Local Election

Mike Tryon files bill to ban running for county board chairman, member at same time

Inspired by the first-ever race for McHenry County Board chairman, state Rep. Mike Tryon filed a bill to prevent someone from running for both board chairman and board member at the same time.

House Bill 6418, if passed, would forbid someone from holding both offices simultaneously, as County Board member Michael Walkup is attempting to do. Walkup, R-Crystal Lake, is running for his board seat as well as against incumbent Chairman Joe Gottemoller, R-Crystal Lake.

Tryon, who had served as County Board chairman prior to his 2004 election to the General Assembly, called the situation an attempted “power grab” that needs to be stopped. Because state law does not allow an elected chairman in a county the size of McHenry to vote on anything, Walkup said he wants to hold both seats so he can still cast votes on important issues.

“Board members decided the new chairman would have supervisory powers rather than decision making powers as they relate to typical County Board votes. It was never their intention that one person would serve as a member and as the chair simultaneously. We need to close that loophole,” Tryon, R-Crystal Lake, said.

If approved by legislators, the law will not affect this election – Walkup cannot legally be removed as a candidate. But should he prevail and win both seats, Walkup if he seeks re-election in 2020 would have to choose to run for one seat or the other.

Walkup called the bill a red-herring effort to sabotage his campaign.
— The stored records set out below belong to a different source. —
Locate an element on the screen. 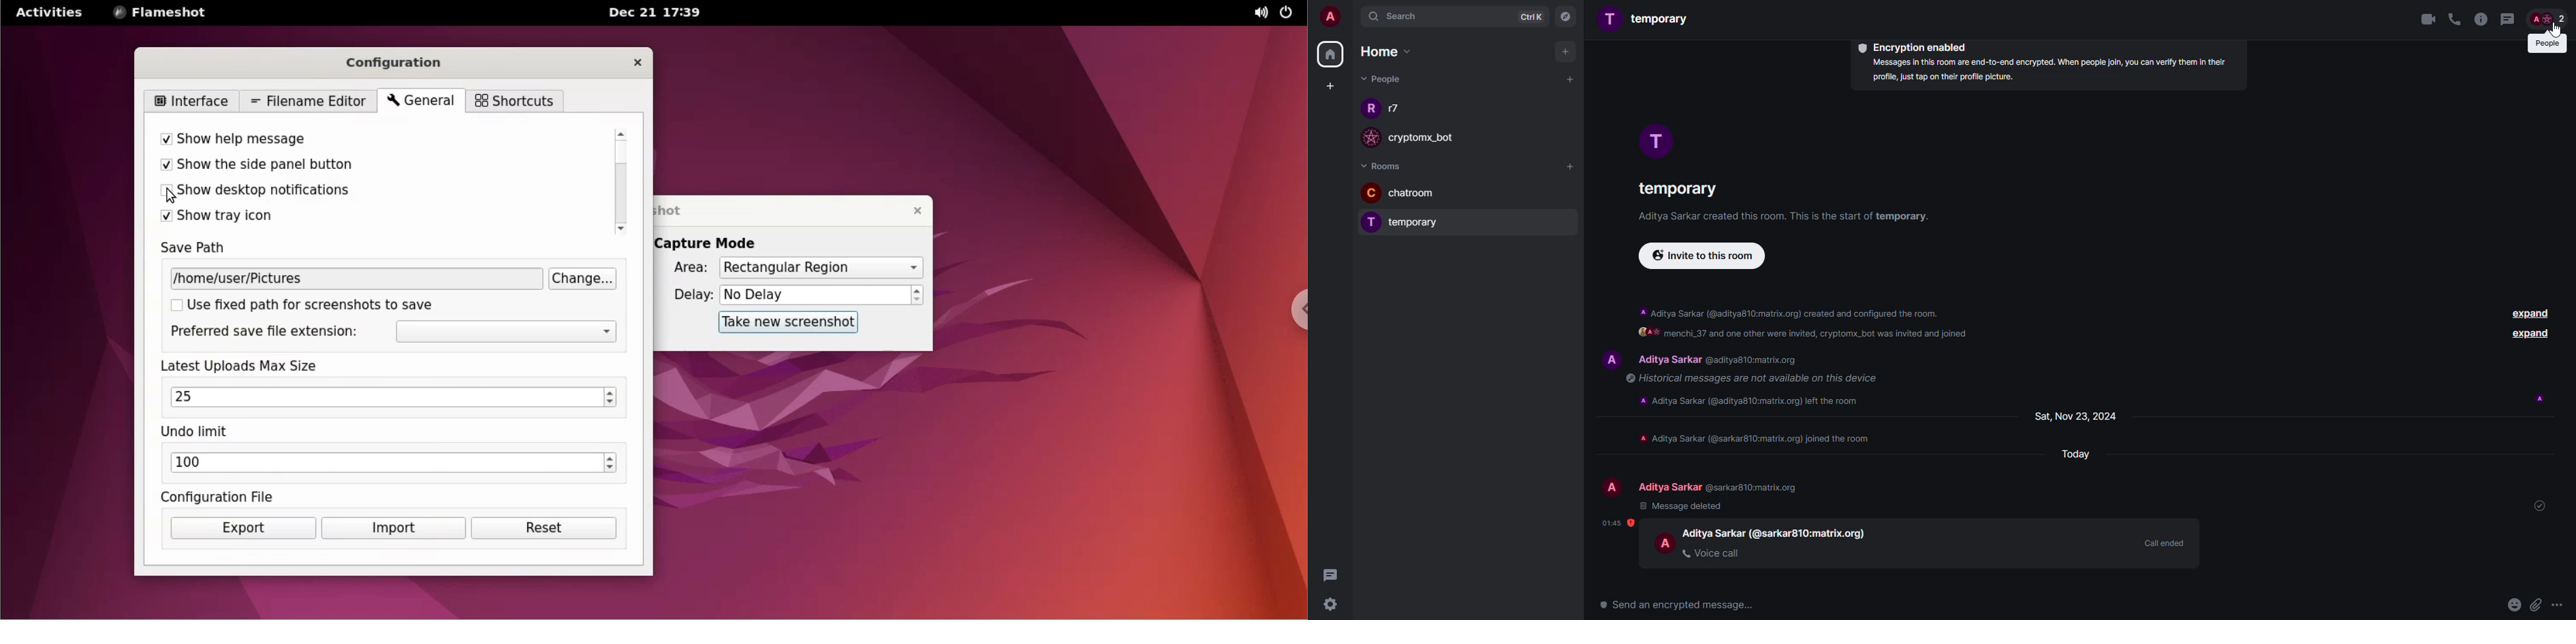  rooms is located at coordinates (1386, 165).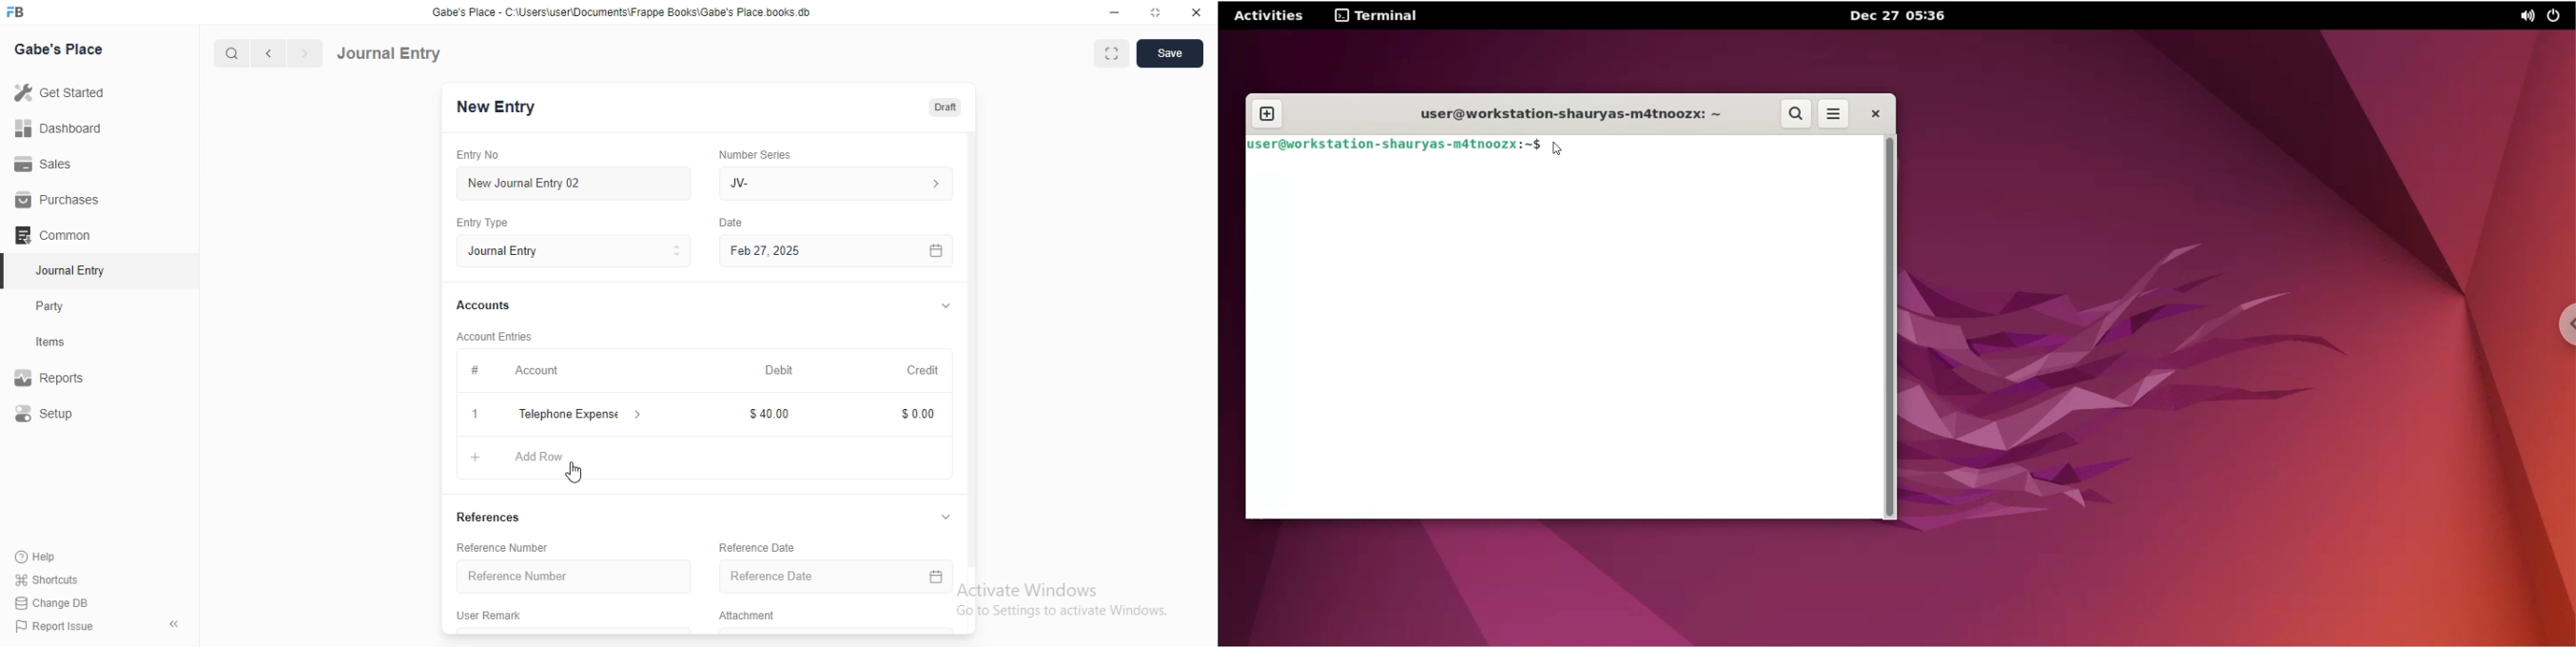 Image resolution: width=2576 pixels, height=672 pixels. I want to click on scrollbar, so click(1892, 327).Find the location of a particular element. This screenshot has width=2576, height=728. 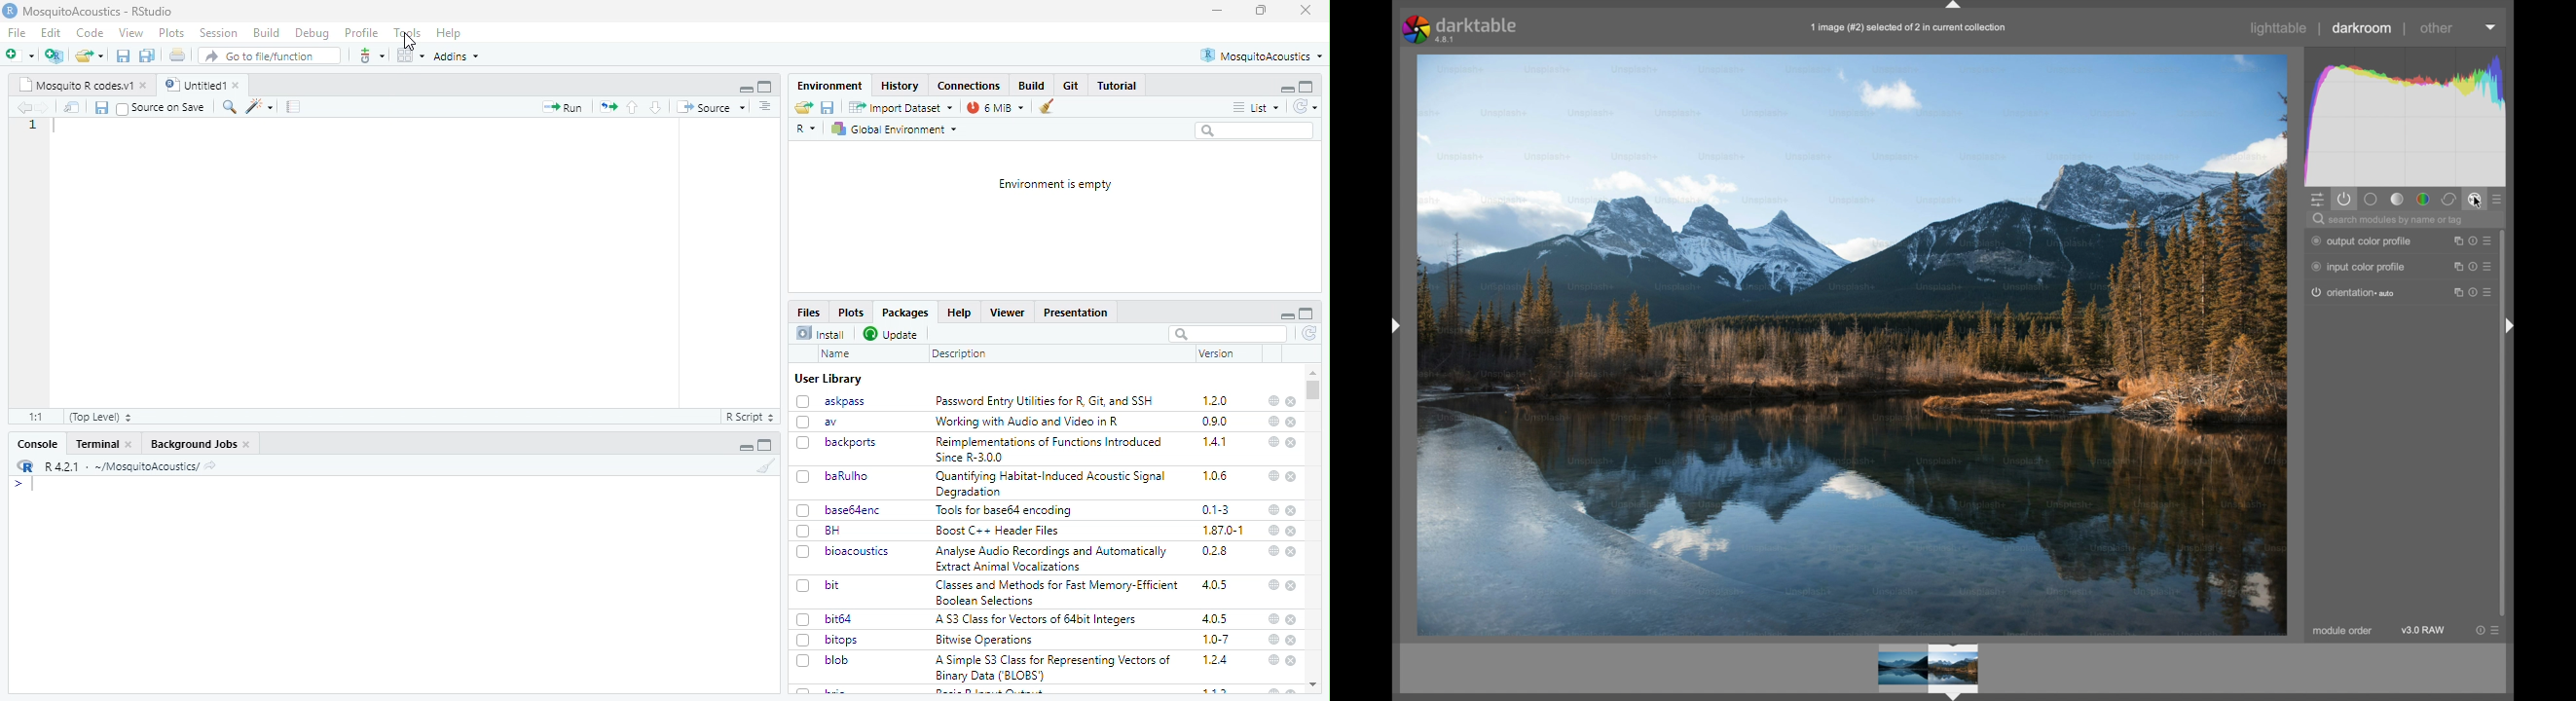

close is located at coordinates (1290, 510). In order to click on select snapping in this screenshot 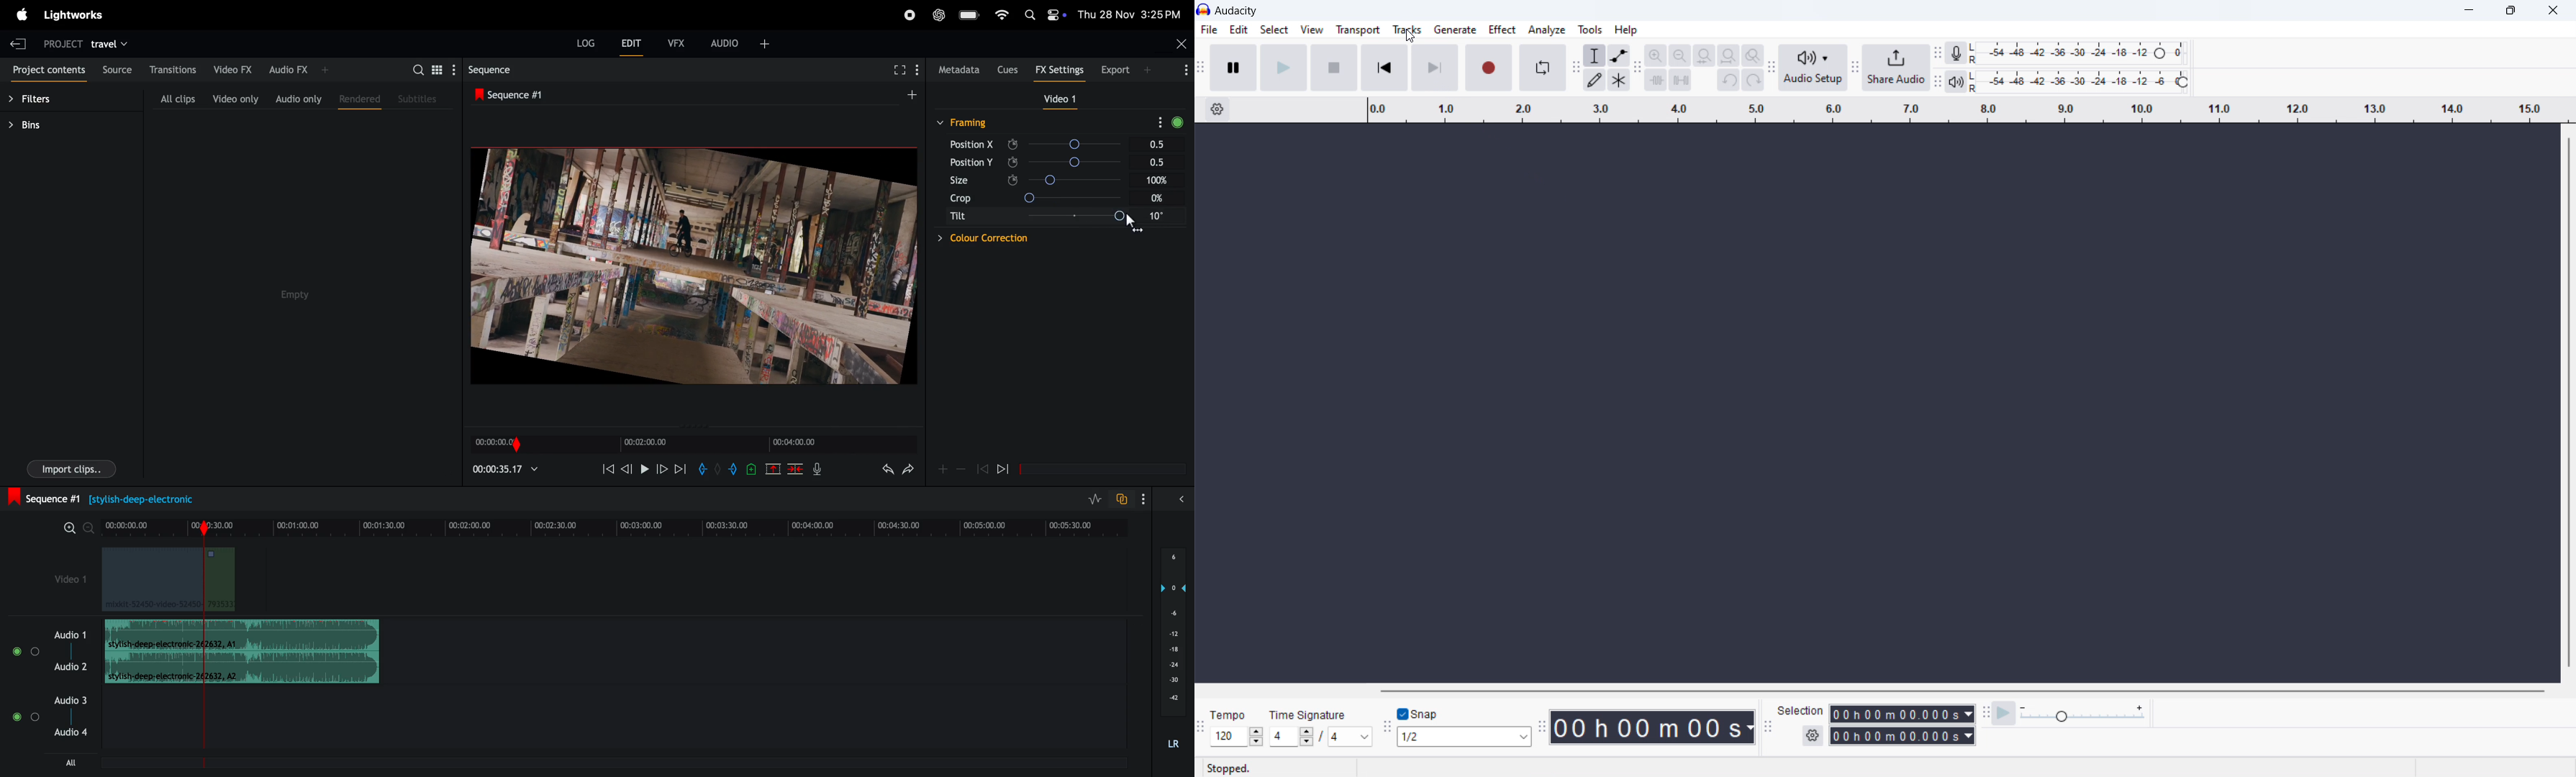, I will do `click(1464, 737)`.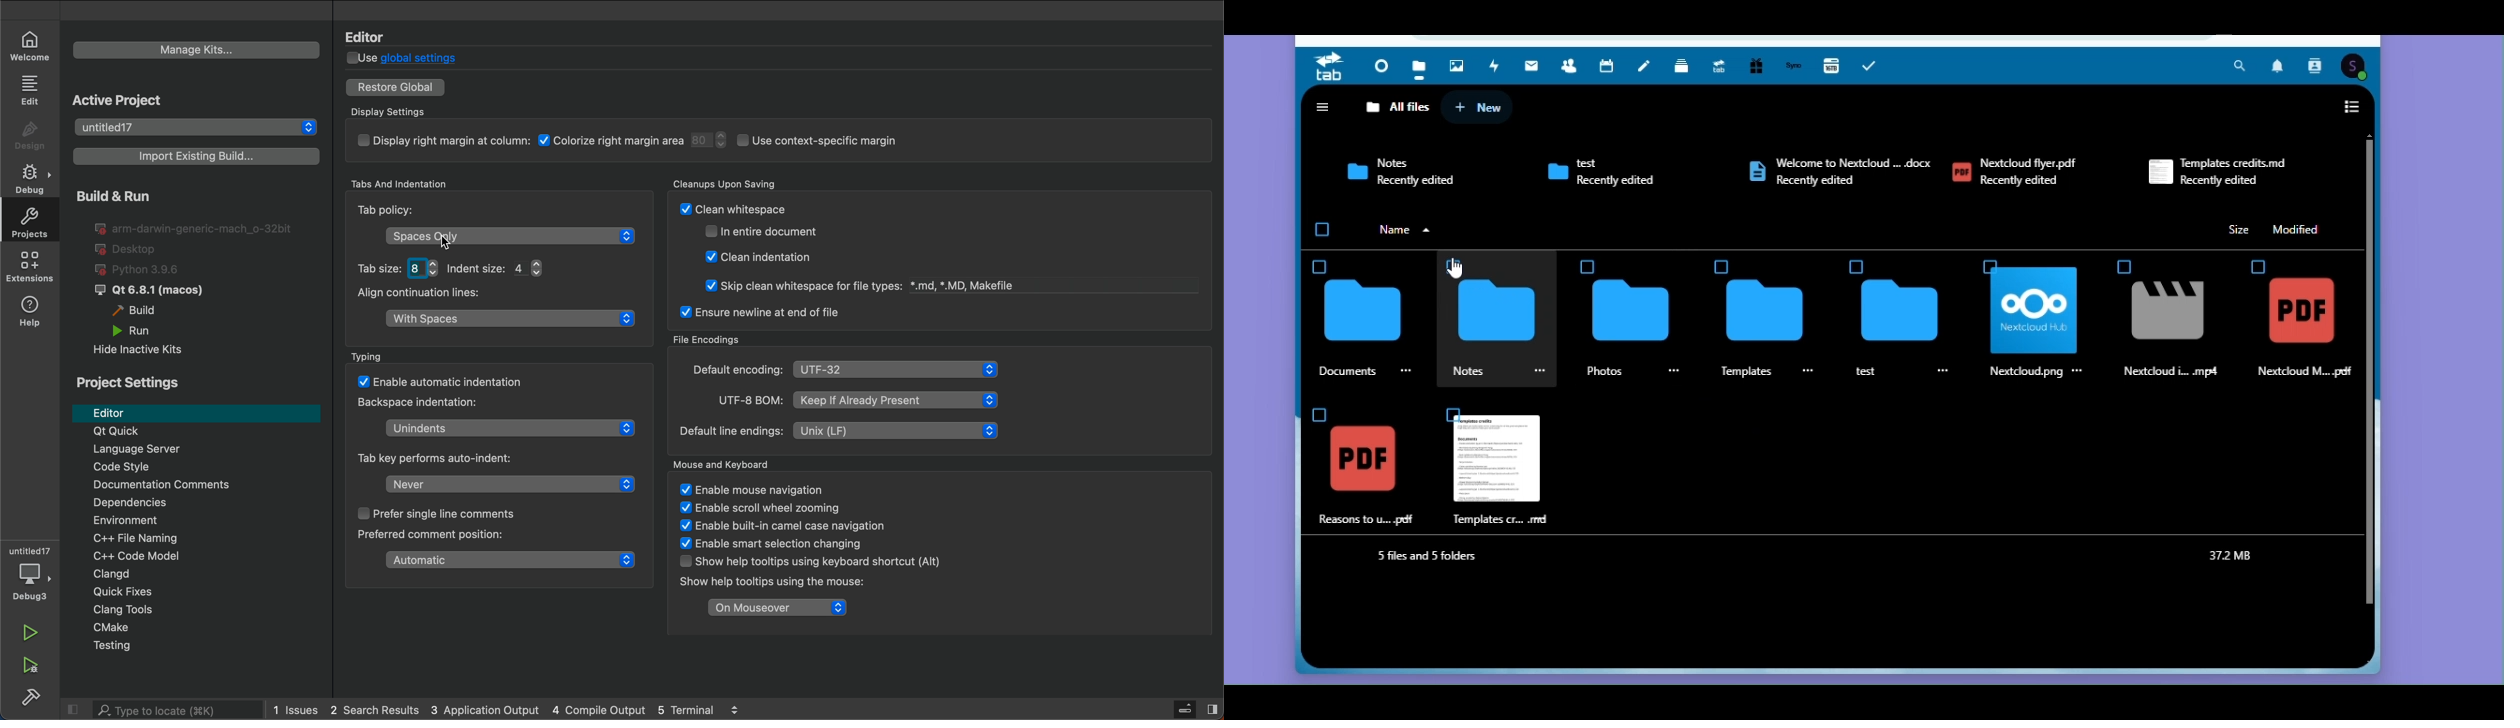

He said what he is doing is no different from the former power setup on the County Board in which the chairman is also a voting member.

“Was it a ‘power grab’ when [Tryon] was chairman and he voted on issues for his district? Is it a power grab that Joe Gottemoller does the same thing?” Walkup said.

He also argued that existing statute proves that state lawmakers wanted to give county boards the option. State law allows for county board chairmen to be popularly elected to two-year instead of four-year terms, provided that the chairman also is a sitting member of the board. County Board members rejected that option, among other things because state law does not address what to do if a candidate wins the chairmanship but loses the race for his or her board seat.

Tryon, who is endorsing Gottemoller in the election, said he filed the bill of his own accord and was not asked by anybody to do so.

This election is the first in which McHenry County voters will directly elect the chairman, following a successful 2014 referendum ending the long-standing practice of board members electing the chairman from among themselves following each November election. Gottemoller, the last chairman to be chosen by the 24-member board, was elected chairman in 2014.

The size of the board after the election will depend on its outcome. Should Gottemoller be elected, he said he will give up his board seat and the board will be 25 members once a replacement is named. Should Walkup win both races, the board will stay at 24 members. The County Board amended its rules last year to make sure that holding two offices will not result in a salary and benefits above the $82,200 salary of the chairman.

A tangled web of state statutes dictate which elected offices can be held simultaneously and which ones cannot – for example, a McHenry County Board member also can hold an elected position in township government, but cannot serve on a city council or a school board. Prohibitions typically decrease with population, the argument being that there are fewer people to hold all the needed offices.

Tryon’s bill also makes a change clarifying that elected chairmen would be able to vote to break a tie. The way the law reads now, only elected chairmen in counties with more than 450,000 people can break ties on the board.